▶ [Aim of the task]: Note each line of the entries that includes "link". Then copy those lines.

▶ [Records for the task]:
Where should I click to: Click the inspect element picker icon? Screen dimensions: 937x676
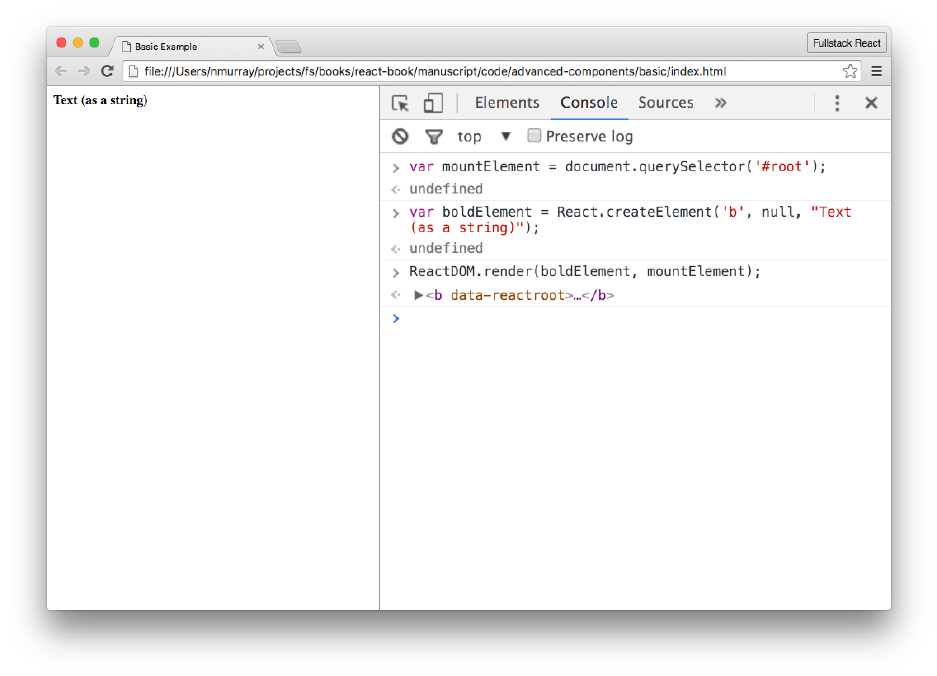pyautogui.click(x=400, y=103)
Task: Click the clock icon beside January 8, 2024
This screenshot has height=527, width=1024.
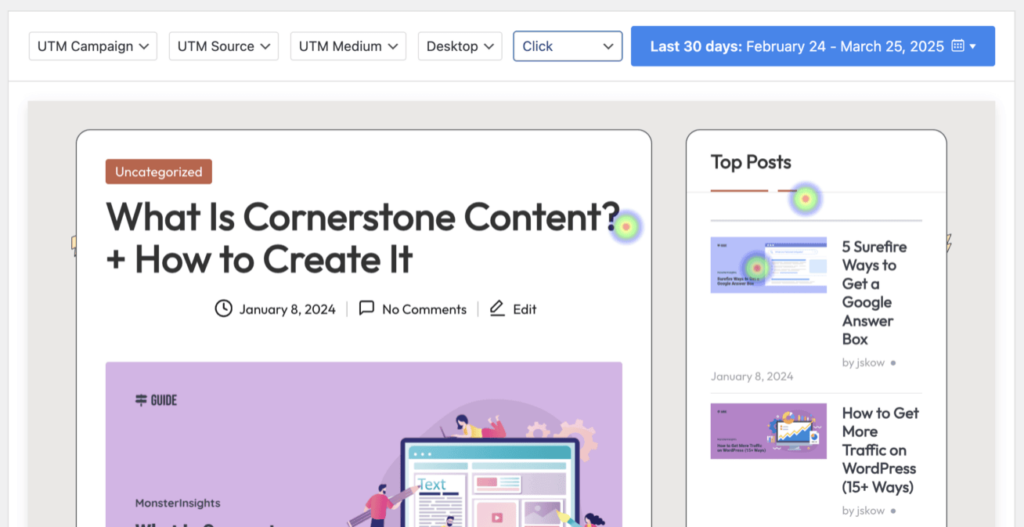Action: pyautogui.click(x=224, y=309)
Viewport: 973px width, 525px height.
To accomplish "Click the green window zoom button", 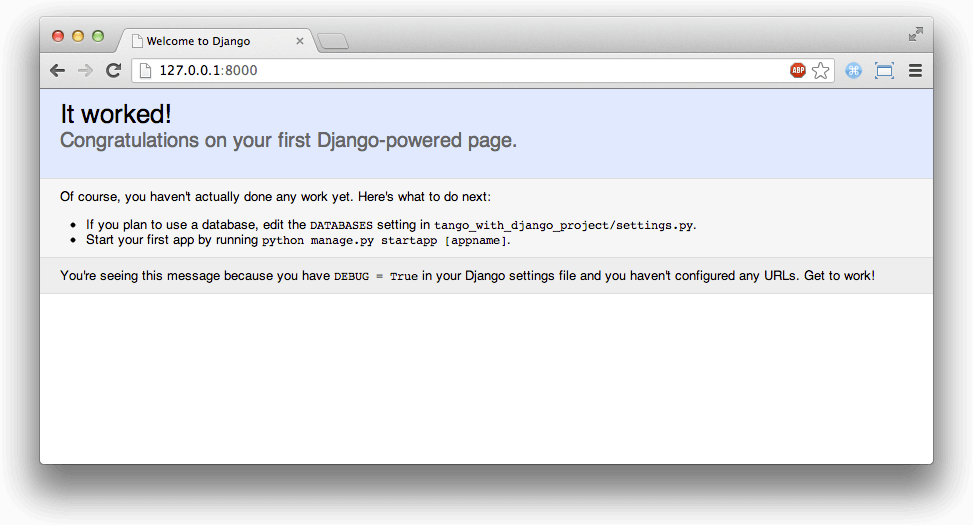I will [98, 36].
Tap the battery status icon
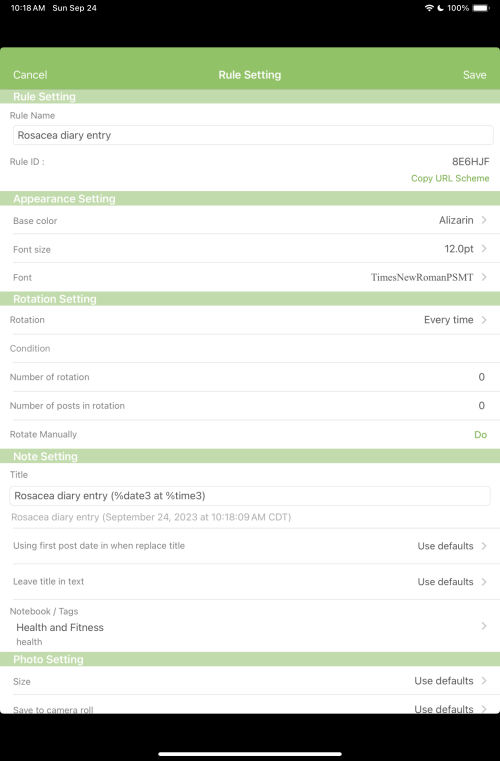500x761 pixels. pos(481,8)
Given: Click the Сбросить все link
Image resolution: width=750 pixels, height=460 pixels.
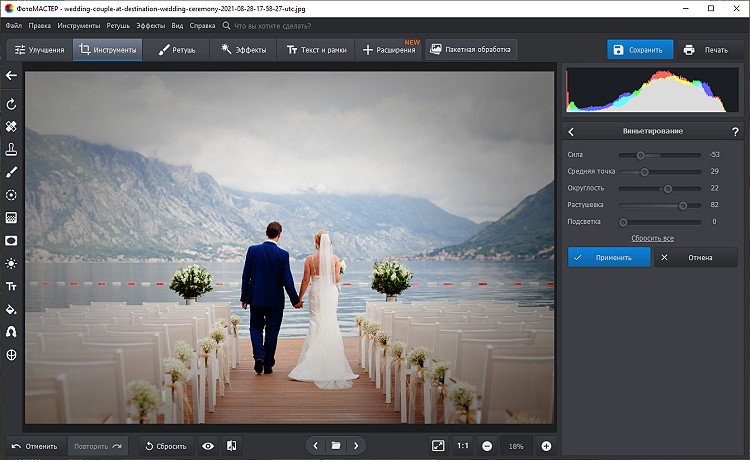Looking at the screenshot, I should tap(652, 238).
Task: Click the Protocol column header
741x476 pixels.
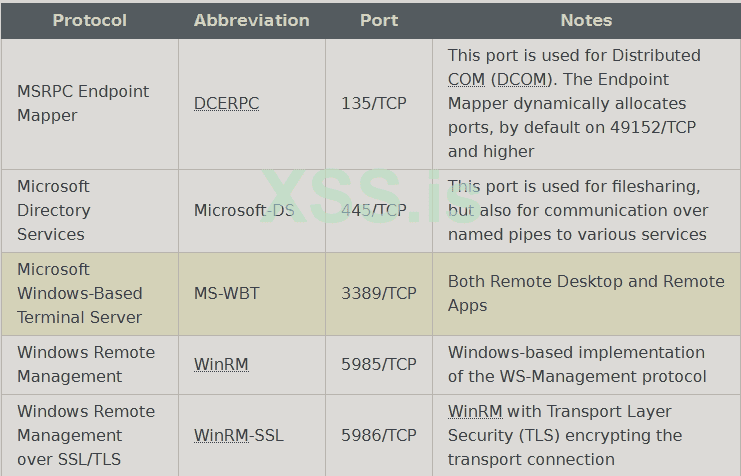Action: click(89, 20)
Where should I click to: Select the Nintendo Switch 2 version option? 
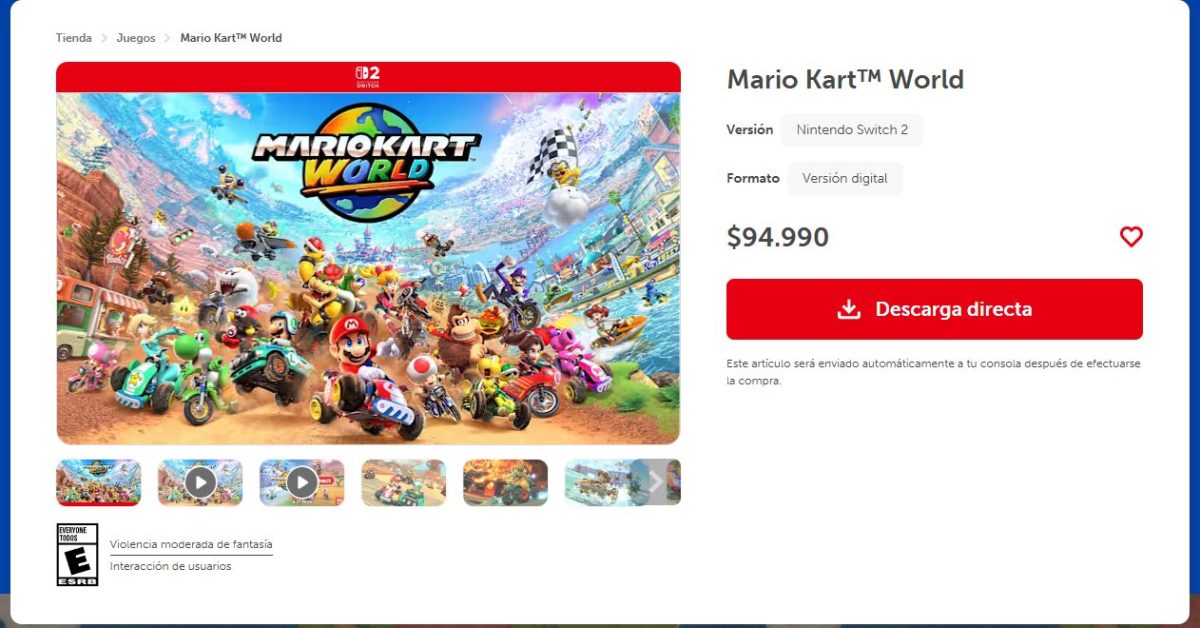tap(852, 130)
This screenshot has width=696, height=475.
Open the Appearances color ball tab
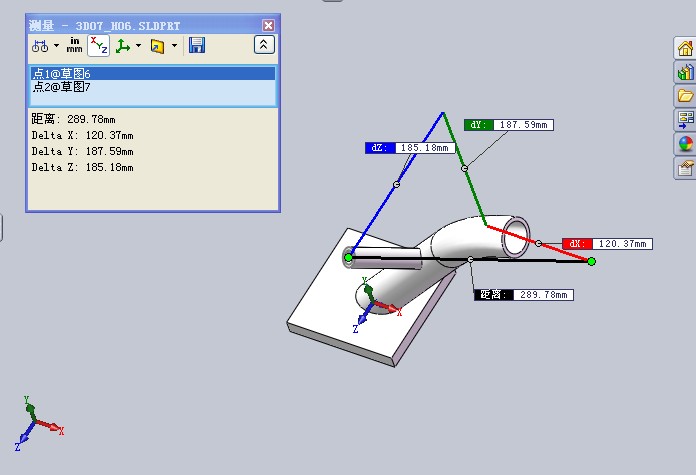click(685, 144)
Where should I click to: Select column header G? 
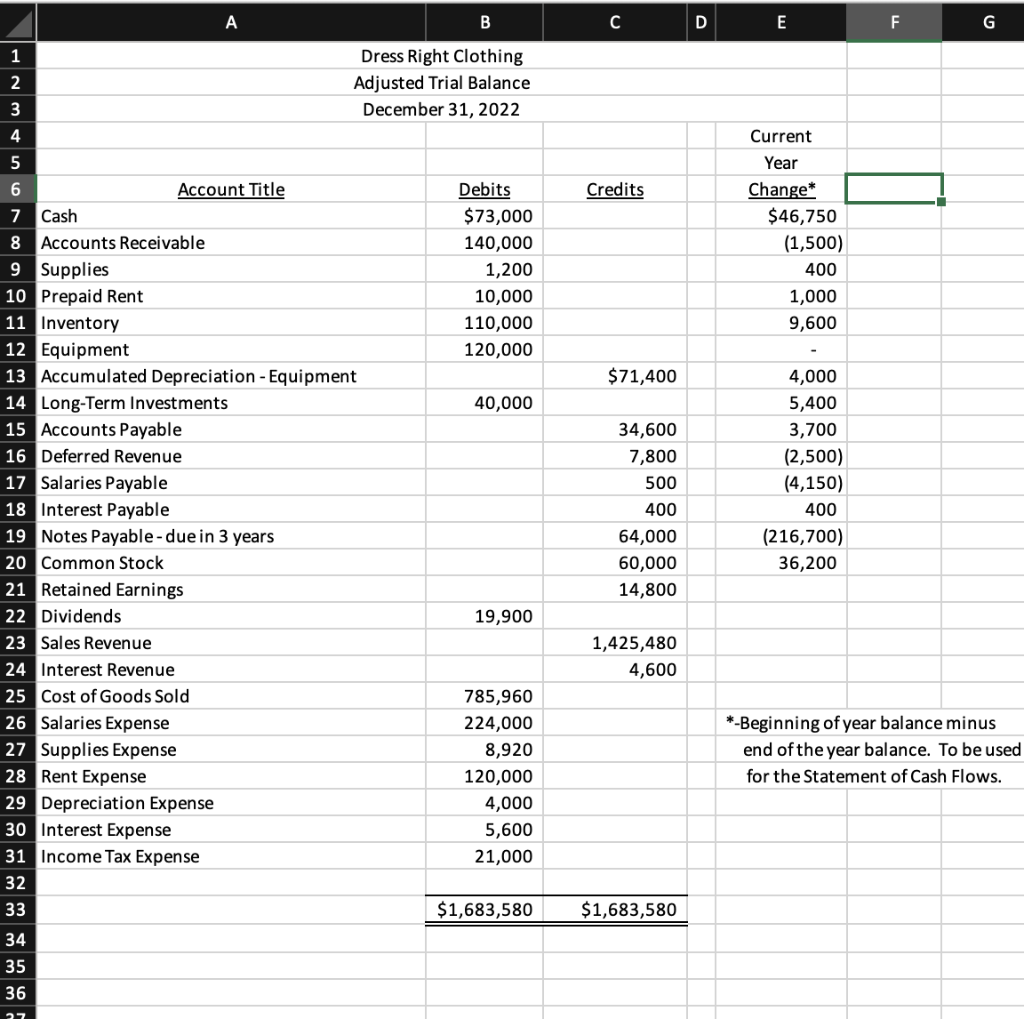(988, 22)
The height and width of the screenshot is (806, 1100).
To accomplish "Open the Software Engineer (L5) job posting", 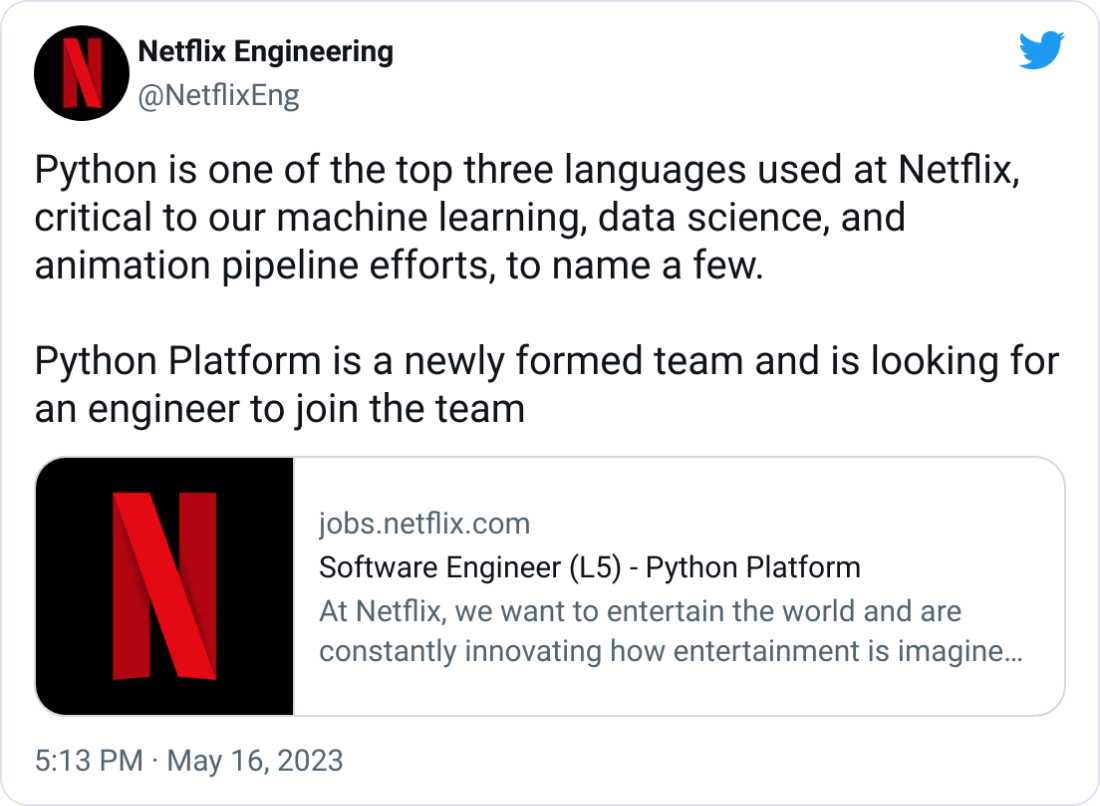I will pyautogui.click(x=588, y=567).
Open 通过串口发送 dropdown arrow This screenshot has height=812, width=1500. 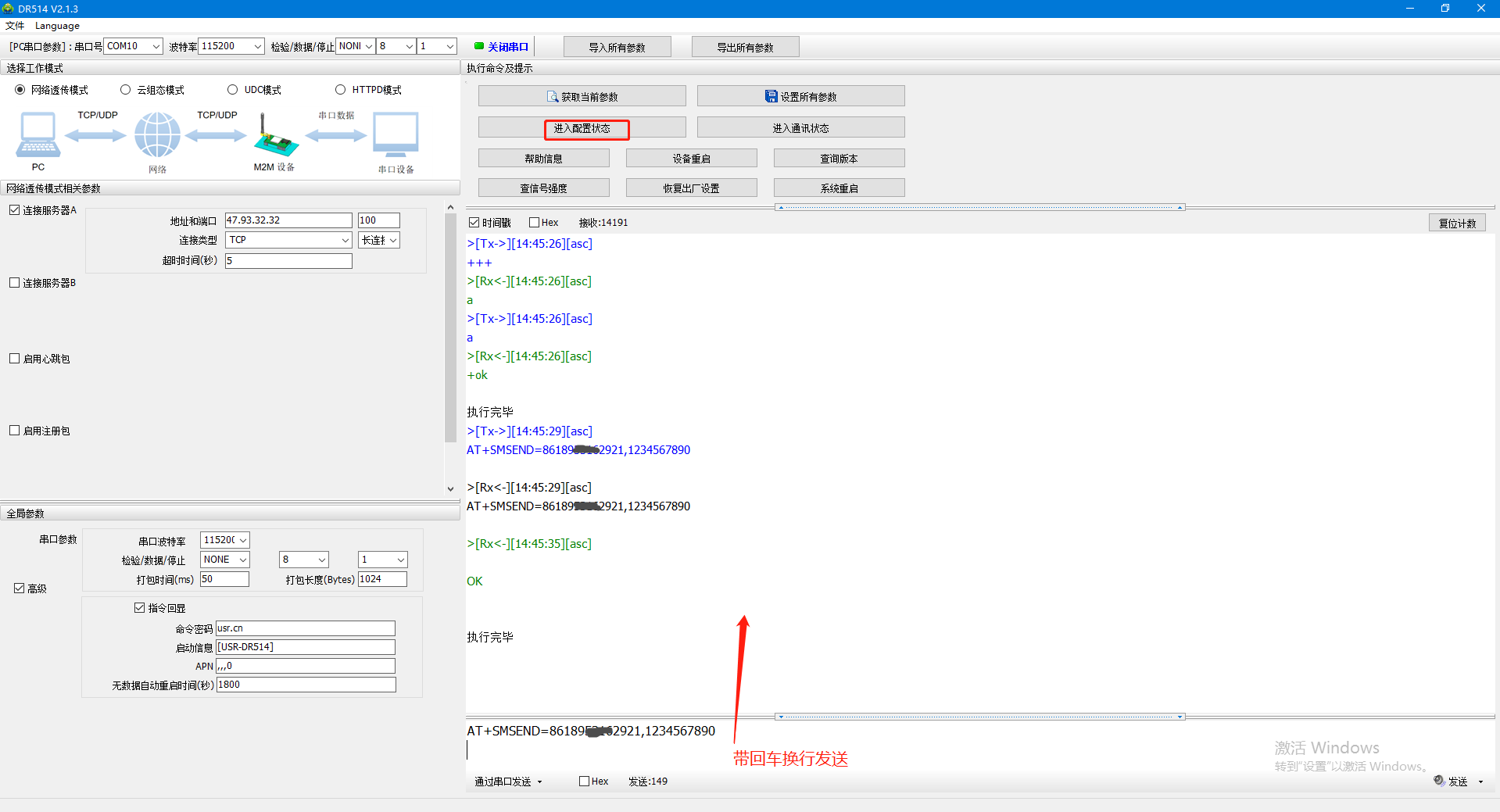(539, 782)
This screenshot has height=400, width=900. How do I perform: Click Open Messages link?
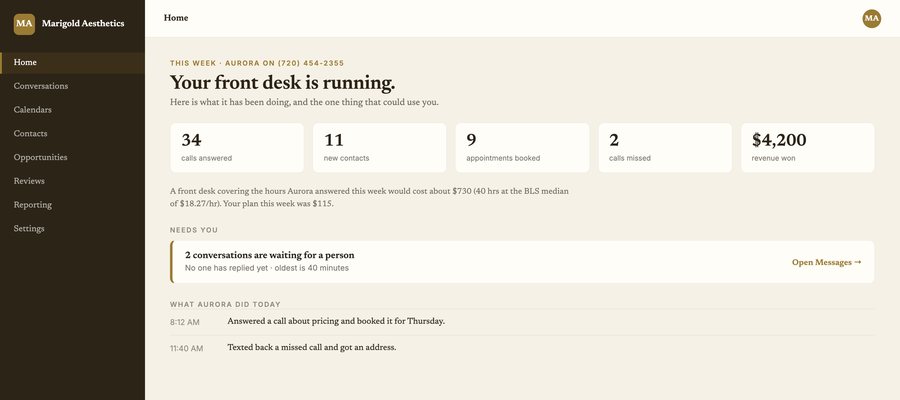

▶ [Written response]:
Given: Click the Сбросить все link
This screenshot has height=400, width=900. How do I perform: Click Open Messages link?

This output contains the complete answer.